Two things have marked the litany of civil rights organizations past and present. One is that throughout the history of the best-known major civil rights groups -- the Urban League, Congress of Racial Equality, Student Nonviolent Coordinating Committee and, of course, the NAACP -- no woman has occupied the top spot any of them.
The sole exception was in 2009, when the Southern Christian Leadership Conference in its declining years finally elected its first woman head, Bernice King, Dr. Martin Luther King Jr.'s daughter. But that breakthrough was short-lived when King could not reach agreement with the male-dominated board regarding the terms of her presidency.
The second major earmark of civil rights organizations has been the number of prominent women who played pivotal roles in the fight for justice and equality. They are well-known: Rosa Parks, Fannie Lou Hamer, Ella Baker, Gloria Richardson, Dorothy Cotton, Septima Clark, and Dorothy Height, to name a few.
These women had to wage two fights, one for civil rights and one against the blatant sexism and male dominance among the rank-and-file and leadership in the civil rights organizations.
The men frequently denigrated and minimized women's role and importance or pigeon-holed them into so-called women's roles: typists, phone answerers, general gofers, and just plain flunkies for the men. In some cases, they sexually exploited and abused women.
The most blatant example of this was Black Panther leader Eldridge Cleaver's frequent admonition that the only place for women in the movement was "prone." This ignited a firestorm of criticism and condemnation from female Panther members and among women activists in various other civil rights organizations. Although Cleaver took much-deserved heat for his insulting and outlandish digs at women, he reflected the quiet sentiment of far too many men that, aside from their views of women, their positions were some of the most advanced, forward-thinking and progressive in their social concepts and activism.
The Achilles heel of the civil rights organizations remained the quiet and destructive sexism within their ranks. This history burst into public in the run-up to the 50th anniversary of the March on Washington in August. A number of women took dead aim at the march's 1963 organizers for what they considered the deliberate exclusion of women from a major role in the planning, organizing and deliverance of any of the keynote speeches at the historic event.
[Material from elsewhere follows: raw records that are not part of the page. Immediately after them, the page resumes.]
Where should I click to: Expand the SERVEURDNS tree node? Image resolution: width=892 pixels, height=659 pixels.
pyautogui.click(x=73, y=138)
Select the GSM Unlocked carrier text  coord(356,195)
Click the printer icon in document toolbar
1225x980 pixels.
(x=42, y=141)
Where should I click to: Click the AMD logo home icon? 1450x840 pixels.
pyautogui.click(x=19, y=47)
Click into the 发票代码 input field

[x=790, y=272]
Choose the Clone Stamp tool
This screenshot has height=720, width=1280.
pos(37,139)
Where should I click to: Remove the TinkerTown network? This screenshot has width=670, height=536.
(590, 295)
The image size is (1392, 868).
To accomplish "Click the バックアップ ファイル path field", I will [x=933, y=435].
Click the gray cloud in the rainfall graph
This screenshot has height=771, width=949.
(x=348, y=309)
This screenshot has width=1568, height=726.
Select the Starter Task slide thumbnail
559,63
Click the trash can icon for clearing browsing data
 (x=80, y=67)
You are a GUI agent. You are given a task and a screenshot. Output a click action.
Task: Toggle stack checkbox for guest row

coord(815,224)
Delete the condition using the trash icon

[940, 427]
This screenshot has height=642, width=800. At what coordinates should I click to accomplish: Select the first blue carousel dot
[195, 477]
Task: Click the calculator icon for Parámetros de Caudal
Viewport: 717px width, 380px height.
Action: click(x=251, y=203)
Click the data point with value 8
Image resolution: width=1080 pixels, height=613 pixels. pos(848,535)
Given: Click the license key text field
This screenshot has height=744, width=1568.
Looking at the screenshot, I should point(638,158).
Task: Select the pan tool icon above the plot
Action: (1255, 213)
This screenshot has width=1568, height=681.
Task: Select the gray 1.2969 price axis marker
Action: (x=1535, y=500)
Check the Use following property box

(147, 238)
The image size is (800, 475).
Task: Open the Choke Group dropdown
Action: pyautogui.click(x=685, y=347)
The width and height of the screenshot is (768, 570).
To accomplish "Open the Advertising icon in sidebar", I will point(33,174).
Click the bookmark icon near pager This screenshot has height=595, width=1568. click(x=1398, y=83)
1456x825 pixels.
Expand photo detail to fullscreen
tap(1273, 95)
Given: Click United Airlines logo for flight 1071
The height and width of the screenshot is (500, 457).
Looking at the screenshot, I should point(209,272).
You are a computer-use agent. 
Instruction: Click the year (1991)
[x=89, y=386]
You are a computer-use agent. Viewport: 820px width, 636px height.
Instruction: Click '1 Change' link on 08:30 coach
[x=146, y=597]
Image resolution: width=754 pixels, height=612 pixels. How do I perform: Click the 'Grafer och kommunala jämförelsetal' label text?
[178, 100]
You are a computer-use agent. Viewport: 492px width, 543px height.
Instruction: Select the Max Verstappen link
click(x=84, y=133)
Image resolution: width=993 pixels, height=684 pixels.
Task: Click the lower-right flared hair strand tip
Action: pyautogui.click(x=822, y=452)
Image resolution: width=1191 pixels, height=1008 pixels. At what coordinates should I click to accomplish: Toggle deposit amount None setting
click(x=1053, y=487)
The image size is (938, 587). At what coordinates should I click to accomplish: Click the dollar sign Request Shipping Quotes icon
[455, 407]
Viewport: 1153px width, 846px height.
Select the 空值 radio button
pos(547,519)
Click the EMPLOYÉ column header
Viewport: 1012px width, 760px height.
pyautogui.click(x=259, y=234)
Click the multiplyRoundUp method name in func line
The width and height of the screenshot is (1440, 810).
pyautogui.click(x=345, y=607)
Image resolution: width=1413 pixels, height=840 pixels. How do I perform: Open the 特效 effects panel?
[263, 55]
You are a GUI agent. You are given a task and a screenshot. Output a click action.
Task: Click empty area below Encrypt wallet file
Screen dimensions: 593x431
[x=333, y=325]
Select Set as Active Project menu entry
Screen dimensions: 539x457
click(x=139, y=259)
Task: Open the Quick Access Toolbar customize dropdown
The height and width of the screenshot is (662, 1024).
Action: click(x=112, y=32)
Those women didn't stop with a nostalgic, glancing, over-the-shoulder critique of the events 50 years ago. Instead, they openly wondered how much had really changed within the major civil rights organizations today.
Apart from the towering roles women played in previous civil rights battles as activists and organizers, radical women, such as Kathleen Cleaver, Angela Davis and Hamer showed by their courage and example that they could more than hold their own and even surpass most men -- including men who were considered the movement leaders -- in terms of vision, passion, energy and steel-like dedication to the fight for economic and social justice.
Yet despite the power of their leadership and example, they still had to struggle against marginalization by male leaders. In spite of their prominence and name recognition, they constantly bumped up against the intrinsic and galling reality that when it came to leadership and decision-making in organizations, the hard edge of traditional and ingrained male domination and female marginalization continued to be the order of the day.
While many applauded Davis and rallied to her defense, she was still seen by many men as a woman first, second and often last, not as a black leader. Yet just as in the past there were powerful examples of women as activists and leaders in the civil rights movement, there are even more women today who are fully capable of being not only the visible face of a major civil rights organization, but one of its leading decision- and policymakers, as well.
NAACP has legions of women in local decision- and policy-making roles in their various chapters. Any one of them could step into the presidential spot.
Among them are Stefanie James Brown, former NAACP youth and college director; Aisha Moodie-Mills, senior fellow at the Center for American Progress; and Sherrilyn Ifill, president and counsel-director of the NAACP Legal Defense Fund.
Appointing any one of them to head the organization would signal that the NAACP has shattered the glass ceiling. It would send a powerful message that the organization regards the fight for gender equality and against sexism as being equally potent and compelling as the historic and continuing fight for racial justice and equality.
NAACP has a golden opportunity to open the door of its male-only room at the top to women. It's an opportunity that it and no other civil rights organization purporting to call itself a champion of civil rights should blow.